Mamatomany - you make a good point about parents not taking up their role as stakeholders in the state system.

During the last snow DH was trying to get his school open after a 2 day closure (MASSIVE 2 day snow dump on site - literally couldn't move about and all kids sent home early as bus companies refusing to come out later and it was getting dangerouse - could have been left on site with LOTS of pupils Shock) and put out a request for parents to come and help. Bearing in mind how annoyed the parents were that the school had closed, guess how many turned up to help clear the site?

ONE. (out of over 300+)

There were 10+ teaching staff there, MY DC (who isn't even at the school) 5 Year 13, site staff and DH.

Shameful really that the parents cared so little. And he's head of an outstanding school, where you would think the parents gave a monkeys!

bibbitybobbityhat · 06/02/2011 16:27

Roffling hard at some of the totally ott responses on this thread.

The op makes a good point.

93% or something of children are state educated in this country.

Whereas in some grammars it would seem that 90%+ of pupils have been educated in private prep.

To not even admit that the system seems skewed somehow, is just plain bananas - frankly.

lessnarkypuffin · 06/02/2011 16:28

It's very true that the parents make a huge difference to a child's education whatever school they go to.

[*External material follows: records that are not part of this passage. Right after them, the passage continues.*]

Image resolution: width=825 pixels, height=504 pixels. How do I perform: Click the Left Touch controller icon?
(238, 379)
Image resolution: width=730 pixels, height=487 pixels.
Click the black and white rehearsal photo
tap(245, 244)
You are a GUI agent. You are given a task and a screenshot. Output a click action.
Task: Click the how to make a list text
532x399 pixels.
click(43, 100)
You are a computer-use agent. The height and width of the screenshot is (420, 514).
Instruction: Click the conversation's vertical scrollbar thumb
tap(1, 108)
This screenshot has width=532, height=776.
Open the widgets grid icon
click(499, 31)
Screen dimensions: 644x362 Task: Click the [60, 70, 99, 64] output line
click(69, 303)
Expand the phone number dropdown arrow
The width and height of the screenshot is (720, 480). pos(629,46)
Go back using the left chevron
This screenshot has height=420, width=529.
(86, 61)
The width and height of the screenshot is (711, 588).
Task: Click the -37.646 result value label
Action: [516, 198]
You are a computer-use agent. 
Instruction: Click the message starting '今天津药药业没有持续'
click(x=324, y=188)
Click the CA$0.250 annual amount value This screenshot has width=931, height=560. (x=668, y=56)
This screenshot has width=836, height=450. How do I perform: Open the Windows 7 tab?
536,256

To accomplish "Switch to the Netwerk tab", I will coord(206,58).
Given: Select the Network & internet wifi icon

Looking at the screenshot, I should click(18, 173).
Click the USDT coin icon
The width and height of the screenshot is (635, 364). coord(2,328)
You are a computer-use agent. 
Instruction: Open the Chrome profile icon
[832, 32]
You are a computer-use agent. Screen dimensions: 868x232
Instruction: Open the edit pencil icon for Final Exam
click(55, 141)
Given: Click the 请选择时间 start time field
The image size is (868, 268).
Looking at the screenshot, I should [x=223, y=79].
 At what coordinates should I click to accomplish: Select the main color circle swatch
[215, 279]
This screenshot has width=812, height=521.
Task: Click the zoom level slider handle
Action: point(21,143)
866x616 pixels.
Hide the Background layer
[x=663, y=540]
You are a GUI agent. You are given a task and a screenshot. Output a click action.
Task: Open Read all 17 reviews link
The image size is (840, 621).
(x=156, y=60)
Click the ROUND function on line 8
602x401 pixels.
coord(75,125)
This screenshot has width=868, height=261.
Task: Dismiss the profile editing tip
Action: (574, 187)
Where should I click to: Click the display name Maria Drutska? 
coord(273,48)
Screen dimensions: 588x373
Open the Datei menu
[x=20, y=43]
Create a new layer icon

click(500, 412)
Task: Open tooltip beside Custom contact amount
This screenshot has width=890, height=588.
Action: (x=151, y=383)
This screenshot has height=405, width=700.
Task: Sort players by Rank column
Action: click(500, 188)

Surely as a parent it's your job to move heaven and earth to get your child into the right school for them. That might be a grammar school or a performing arts school or somewhere private with tiny class sizes.

The parents who push their children with years of tutoring to get into a grammar school when they're struggling to get the required marks aren't doing them any favours. The parents whose children may well be perfectly suited to grammar school but aren't supported in exam prep by the school aren't doing them any favours if they don't get some old papers and go through them with them.